I'm going to go ahead and drag it back over here. No need to change it, but that will actually display as a dash line. That dash line will remain displayed when I turn off the Underlay. Now if you wanted to, you could keep going here, and I could actually use the same feature to select these lines of the roof up above and get the eave of the roof to display here in the floor plan as well. That's up to you. I'm going to go ahead and click the Modify tool, go back to my floor plan Properties, scroll down, take the Underlay feature, set it back to None.

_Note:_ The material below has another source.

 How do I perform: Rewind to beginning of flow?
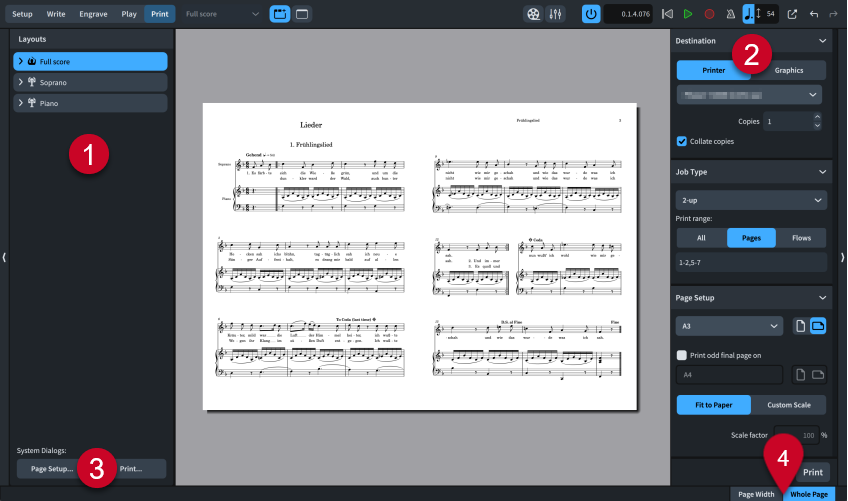click(667, 14)
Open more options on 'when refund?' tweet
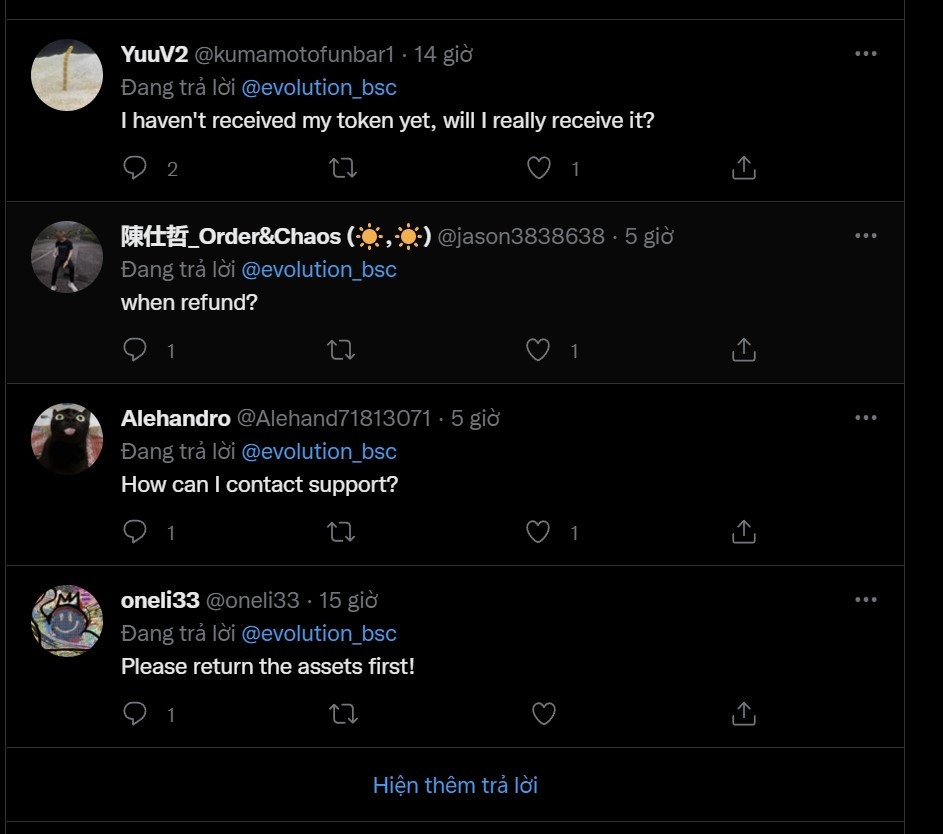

That turns it off, but notice that this Linework override remains. So now I can tell that I have a balcony up above, and I can tell that I have a roof overhang around the plan. So the Line Weight feature can be a great way for you to go into your drawing and make little cleanups that you need to make to very specific edges and parts and pieces of the individual geometry. It's a view-specific change and not only is it view-specific, it's edge-by-edge-specific, so it's a very isolated, very surgical approach. You want to use it sparingly.
You don't want to get carried away with this and start overriding all the linework using the Linework tool. If you find yourself using this a lot, then maybe you want to think about, is there a way to do it with Visibility Graphics or is there a way to do with Objects Styles so that it's a little more global and little less labor intensive. But it can be a great way to do those quick little last-minute cleanups to give your drawings just that read that they need.